Inhibition of formate production blocks CD8 T-cell responses and delays disease onset in a mouse model of type 1 diabetes.

The one-carbon metabolic pathway is essential for proliferating cells and has recently been identified as an immunomodulatory target in CD4⁺ T cells. However, its role in other immune cell types has not been fully established. We investigated the function of the one-carbon pathway in CD8⁺ T cells, which are the primary effectors responsible for the destruction of pancreatic beta cells that causes type 1 diabetes.

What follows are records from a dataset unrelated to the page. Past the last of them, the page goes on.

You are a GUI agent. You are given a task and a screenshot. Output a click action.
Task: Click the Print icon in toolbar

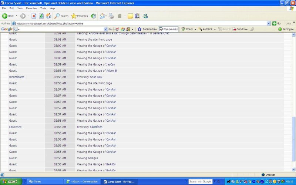point(111,16)
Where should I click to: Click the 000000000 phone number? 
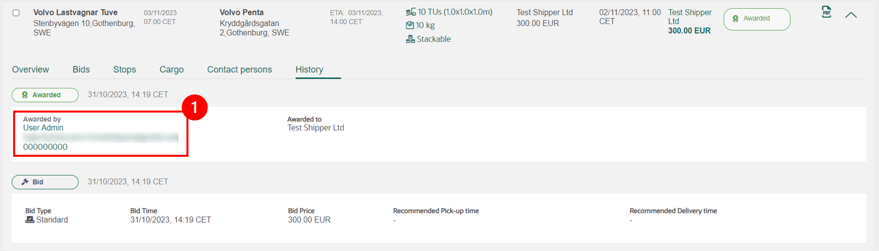point(45,147)
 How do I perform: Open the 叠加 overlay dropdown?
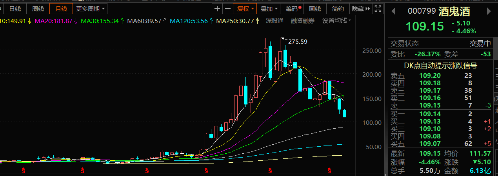(x=269, y=9)
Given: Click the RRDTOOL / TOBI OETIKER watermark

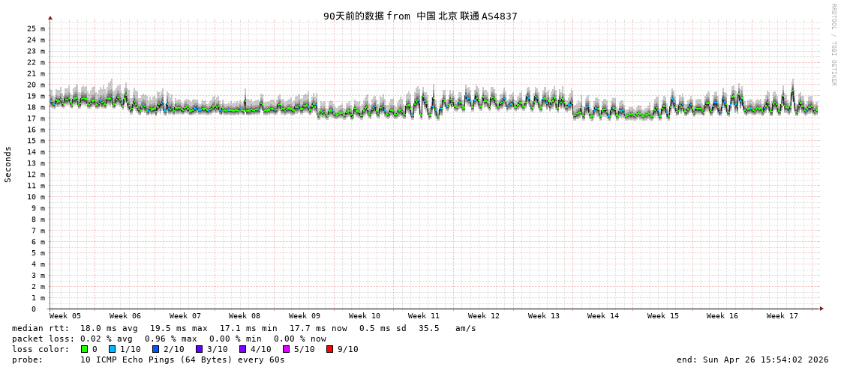Looking at the screenshot, I should click(833, 45).
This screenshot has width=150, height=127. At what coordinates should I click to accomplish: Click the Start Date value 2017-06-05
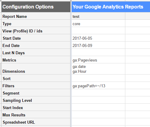pos(98,38)
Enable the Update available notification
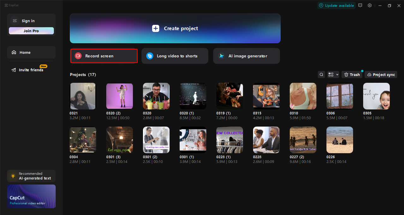Image resolution: width=404 pixels, height=215 pixels. (336, 5)
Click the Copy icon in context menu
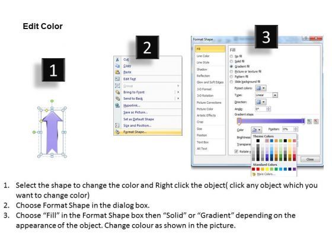Screen dimensions: 332x249 (x=117, y=66)
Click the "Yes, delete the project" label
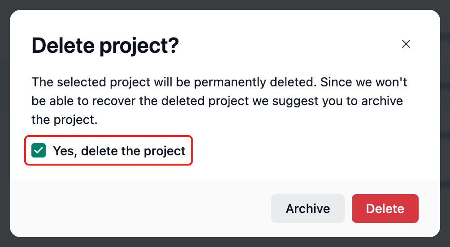Image resolution: width=450 pixels, height=247 pixels. click(x=119, y=151)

Enzymes involved in the one-carbon pathway, as well as levels of formate-a critical intermediate-were upregulated during CD8⁺ T-cell activation. Pharmacological inhibition of MTHFD2, a mitochondrial enzyme involved in one-carbon metabolism, suppressed CD8⁺ T-cell activation, proliferation, and effector function. Mechanistically, this effect was mediated by reduced signaling through KRAS and the mTORC1 downstream targets HIF1α, S6, and STAT3. As previously shown in CD4⁺ T cells, formate supplementation reversed the effects of MTHFD2 inhibition on activation, proliferation, and function of CD8 T cells, and prevented the reduction of the TCF1 CD8⁺ progenitor cell population, which has been shown to drive anti-beta cell autoimmunity. Formate levels were elevated in the immune cells isolated from pancreatic lymph nodes during the insulitis stage in non-obese diabetic mice. Treatment of euglycemic non-obese diabetic mice with an MTHFD2 inhibitor during the insulitis stage delayed CD8⁺ T-cell infiltration into pancreatic islets and postponed the onset of type 1 diabetes. These findings reveal a new paradigm for preventing and delaying the onset of type 1 diabetes.